Asian equities jumped after a slew of countries on Sunday signed the world’s largest regional free-trade agreement, encompassing nearly a third of the globe’s population and gross domestic product. Meanwhile, Australia’s stock exchange was hit by a software issue that forced it to close for most of Monday’s session. Oil pushed higher.
Global stocks are trading at an all-time high after optimism about a vaccine last week drove a rotation into value and cyclical sectors, and out of more defensive industries. Chinese data this week showed the country’s economic recovery strengthened in October, with consumer spending picking up steadily and industrial production and investment rising faster than expected.
“We do see a positive stream of news going forward,” Sean Fenton, chief investment officer at Sage Capital Pty in Sydney, said on Bloomberg TV. “The market looking forward towards eventual reopenings, real yields probably bottoming out, and cyclical and value stocks doing better, I think that’s a momentum that will be carried through at least over the next three to six months if not longer.”
Still, concerns about a sustainable economic recovery persist amid a flare-up in virus cases around the world. The pandemic continues to escalate in regions such as Europe and the US American coronavirus cases have topped 11 million. Germany must live with “considerable restrictions” against the spread of Covid-19 for at least the next four to five months, its economy minister said.
Meanwhile, President Donald Trump plans several new hard-line moves against China in the remaining weeks of his term, according to a senior administration official. Actions under consideration include protecting US technology from exploitation by China’s military, countering illegal fishing and more sanctions against Communist Party officials or institutions causing harm in Hong Kong or the far western region of Xinjiang, the official said.

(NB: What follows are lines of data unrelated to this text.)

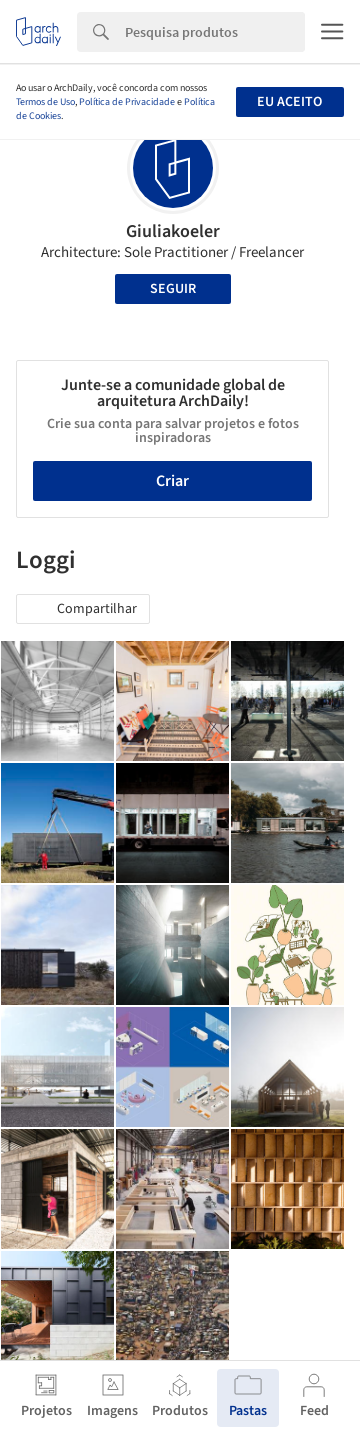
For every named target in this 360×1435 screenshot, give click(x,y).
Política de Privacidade (127, 102)
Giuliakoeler (173, 231)
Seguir (173, 289)
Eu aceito (289, 102)
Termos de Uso (45, 102)
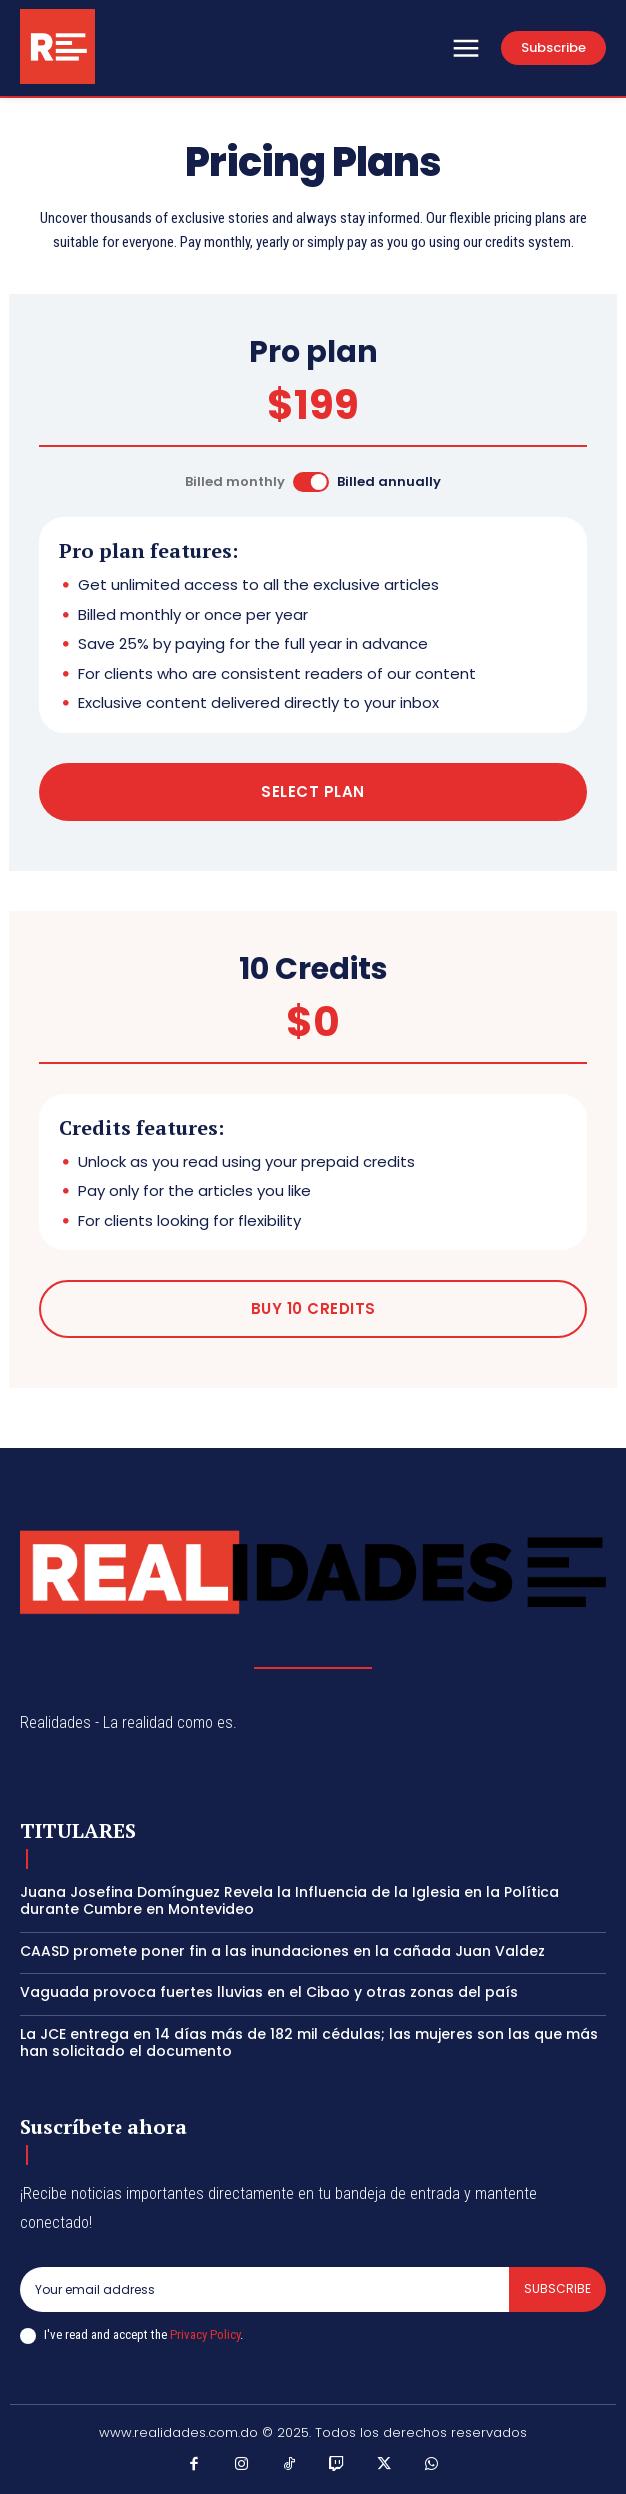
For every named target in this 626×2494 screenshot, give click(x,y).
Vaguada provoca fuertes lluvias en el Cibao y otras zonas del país (269, 1992)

Here are some events to watch out for this week:
- Brexit talks look set to continue as the UK and EU approach the latest deadline.
- Bloomberg New Economy Forum virtually convenes global leaders to discuss trade, growing political populism, climate change, and the pandemic. Former Federal Reserve Chair Janet Yellen and Indian Prime Minister Narendra Modi are among the many speakers. Through November 19.
- OPEC+ Joint Ministerial Monitoring Committee meets Tuesday.
- US retail sales due Tuesday.
- Bank Indonesia rate decision Thursday.